Although constraints on U.S. presidential executive orders by federal district judges have existed throughout American history, they have not sparked severe crises.
This year, due to the frequent judicial challenges faced by President Trump from the beginning of his second term, discussions and viewpoints within the U.S. legal and political spheres regarding restricting federal district court judges’ intervention in presidential executive orders have intensified.
Regarding the nationwide injunction against deporting gang immigrants, conservative individuals and some scholars, including former Attorney General William Barr, argue that such injunctions allow a single judge to “set national policy,” which is inconsistent with the Constitution’s design. However, some liberal thinkers believe that nationwide injunctions are necessary tools to protect constitutional rights and legal consistency, especially when executive orders could cause wide-ranging and irreversible harm, making judicial review particularly crucial.
The conflicting dynamics between judicial review and administrative measures reflect deep political divisions and societal cleavages in American society.
Some politicians and legal scholars suggest limiting the power of regional courts through legislation or judicial rules, proposing that injunctions should be limited to the jurisdiction of the judge rather than applying nationwide. U.S. Supreme Court Justice Thomas previously criticized nationwide injunctions in 2018, deeming them “lacking historical basis and disrupting judicial structure.” He argued that U.S. regional courts must demonstrate the presence of a “national emergency” or “significant public interest” before issuing nationwide injunctions against executive actions.
In recent years, the U.S. Supreme Court’s attitude towards nationwide injunctions has become less supportive. In 2018, in the case of Trump v. Hawaii involving the travel ban, the Supreme Court supported the executive branch, upholding the authority of the U.S. president in areas such as immigration and national security. If President Trump’s deportation order cases are appealed to the Supreme Court this year, the justices could further clarify the limits of injunctions.

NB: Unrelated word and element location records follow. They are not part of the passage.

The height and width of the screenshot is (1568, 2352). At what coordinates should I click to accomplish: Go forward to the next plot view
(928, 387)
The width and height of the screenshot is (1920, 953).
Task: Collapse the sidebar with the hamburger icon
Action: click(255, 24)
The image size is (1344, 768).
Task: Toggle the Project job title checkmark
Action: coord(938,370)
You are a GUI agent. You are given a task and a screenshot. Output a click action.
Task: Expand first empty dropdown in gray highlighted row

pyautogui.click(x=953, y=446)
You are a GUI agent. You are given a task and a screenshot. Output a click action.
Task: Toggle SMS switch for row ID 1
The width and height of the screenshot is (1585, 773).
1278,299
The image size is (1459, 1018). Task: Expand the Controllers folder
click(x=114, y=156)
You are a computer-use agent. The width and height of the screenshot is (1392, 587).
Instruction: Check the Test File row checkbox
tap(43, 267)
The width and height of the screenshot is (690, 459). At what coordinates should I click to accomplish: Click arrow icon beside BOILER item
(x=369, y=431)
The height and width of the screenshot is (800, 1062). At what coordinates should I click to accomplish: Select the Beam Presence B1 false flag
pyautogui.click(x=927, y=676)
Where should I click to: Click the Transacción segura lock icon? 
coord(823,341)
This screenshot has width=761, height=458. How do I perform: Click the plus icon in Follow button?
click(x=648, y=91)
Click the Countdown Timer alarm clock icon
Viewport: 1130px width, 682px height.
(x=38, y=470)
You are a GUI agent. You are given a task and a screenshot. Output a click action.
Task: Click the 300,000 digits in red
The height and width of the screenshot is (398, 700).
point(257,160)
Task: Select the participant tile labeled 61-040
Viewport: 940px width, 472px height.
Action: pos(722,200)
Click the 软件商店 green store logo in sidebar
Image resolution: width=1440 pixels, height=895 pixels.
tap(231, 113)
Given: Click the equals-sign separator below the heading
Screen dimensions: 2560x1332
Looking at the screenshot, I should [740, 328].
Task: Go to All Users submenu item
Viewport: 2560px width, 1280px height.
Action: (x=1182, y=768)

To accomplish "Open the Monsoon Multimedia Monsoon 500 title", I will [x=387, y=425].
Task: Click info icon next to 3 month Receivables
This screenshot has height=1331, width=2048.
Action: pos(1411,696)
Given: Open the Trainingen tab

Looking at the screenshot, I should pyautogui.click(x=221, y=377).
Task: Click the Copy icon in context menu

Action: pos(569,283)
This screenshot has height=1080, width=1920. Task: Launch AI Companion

On the other hand, liberals and some legal experts oppose limiting the power of regional courts, arguing that it is a critical defense against executive overreach. Weakening the power of judges could lead to excessive concentration of presidential authority, undermining the principle of separation of powers.
The executive orders issued during President Trump’s second term and the frequent injunctions by regional court judges often involve fundamental changes to presidential executive powers and government actions, sharpening the contradictions in judicial oversight of executive authority. While it may not have reached a constitutional crisis yet, it has indeed challenged the principle of separation of powers in the United States.
Looking positively, such challenges may provide an opportunity for the U.S. to further clarify the boundaries between judicial and executive powers. While the core of modern democratic systems resides in Europe, the operation of such a system hinges on the cooperation and compromise of various social strata and ideological currents.
When gentlemen disagree, they should shoot arrows at each other.
If turned into a struggle of petty villains striving for supremacy with a life or death outcome for each issue, the foundational institutional basis of Western modern civilization would be jeopardized.